Control systems are a fundamental part of industry and automation. They are a set of mechanical, electrical and electronic equipment used to enhance production, efficiency and safety.Typically, control systems are based on control loops.
The measurement and control system monitors and regulates processes that would otherwise be difficult to operate while maintaining quality, cost and safety requirements.
The control systems must achieve the following objectives:
- They must allow to operate the process in a transparent way, implementing functions that improve the management and control of the Plant.
- They must display integrated and reliable information, and in case of system or process error they must be stable and robust.
- Ideally, they should improve the quality of the product produced by reducing the variability of the measurements under control.
Process control is necessary in modern industry for:
- Keeping businesses profitable.
- Improve product quality.
- Reduce atmospheric emissions.
- Minimize human error.
- Reduce operating costs.
2.Types of control systems: Open Loop / Closed Loop
2.1 What is an open loop?
An open loop system is a type of control where the output of the system depends only on the input. These systems have no feedback.
In open loop, the system does not compare the measured variable with the desired value (set point). It is a system in which there is no measuring instrument.
It is a simple system and is affected by disturbances.
2.2 What is a closed loop / feedback loop?
A closed loop system is a type of control where the output of the system depends on the input and the output.

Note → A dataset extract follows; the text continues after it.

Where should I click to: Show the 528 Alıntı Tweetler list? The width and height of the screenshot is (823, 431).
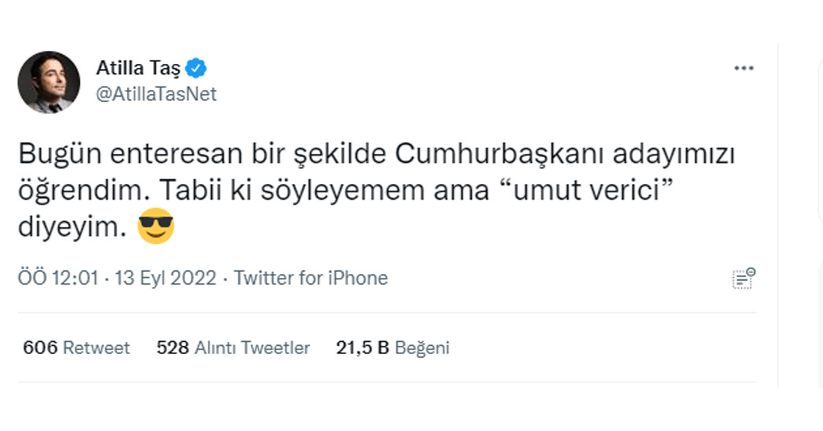click(x=233, y=348)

These systems feed back the current output of the system and this information is taken into account when calculating the new output value.
In closed loop, the system does compare the measured variable with the desired value (set point). It is a much more complex system than the open loop and is less affected by disturbances.

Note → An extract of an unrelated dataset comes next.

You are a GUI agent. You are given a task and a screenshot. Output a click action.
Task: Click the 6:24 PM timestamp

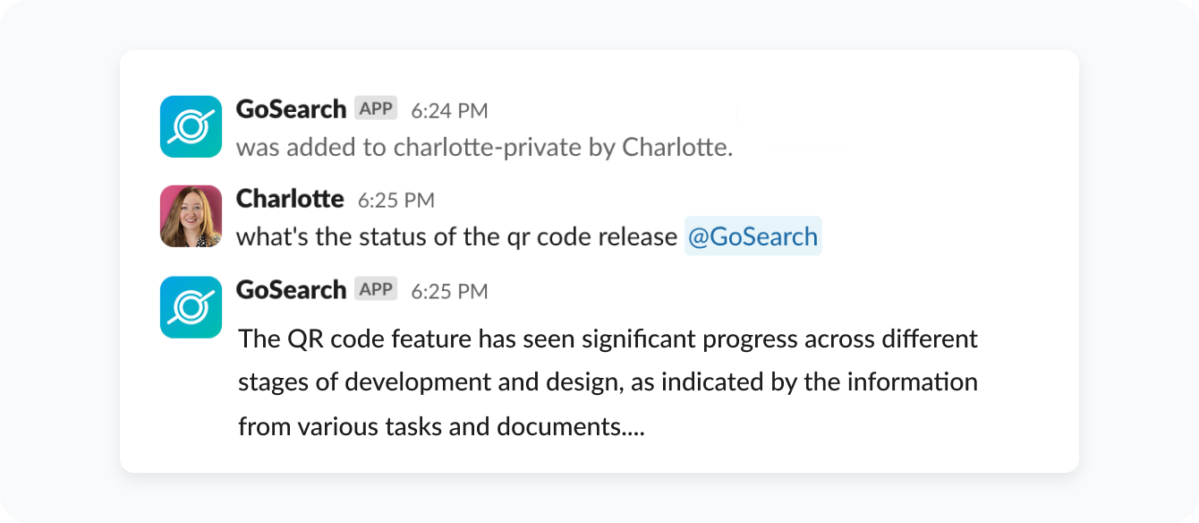tap(449, 111)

In process control, the basic objective is to regulate the value of a quantity, this desired value is called set point (SP), we also have a way to measure the value of the variable to be controlled continuously (PV) and we also have a way to compare this measured variable with the desired value (ERROR).
Finally, a method of acting or influencing the measured variable (MV) is needed.
This picture shows a system consisting of a tank with an inlet liquid flow Qin, and an outlet flow Qout.
The liquid in the tank has a height or level equal to h. The formula for Qout is Qout = K*√(h), since the flow rate out of the tank depends on the height of the liquid h (Torricelli's Theorem).
If h is very small the Qout will be smaller than Qin and then the liquid height will increase. If the liquid height increases it will cause Qout to increase so that we will reach a point where Qout will be greater than Qin and the liquid height will decrease.
There is a value of h at which Qout is equal to Qin -at this point we say that the level is self-regulating.
Looking at the tank in the image above and taking into account the following data:
At what liquid height will the tank be self-regulating?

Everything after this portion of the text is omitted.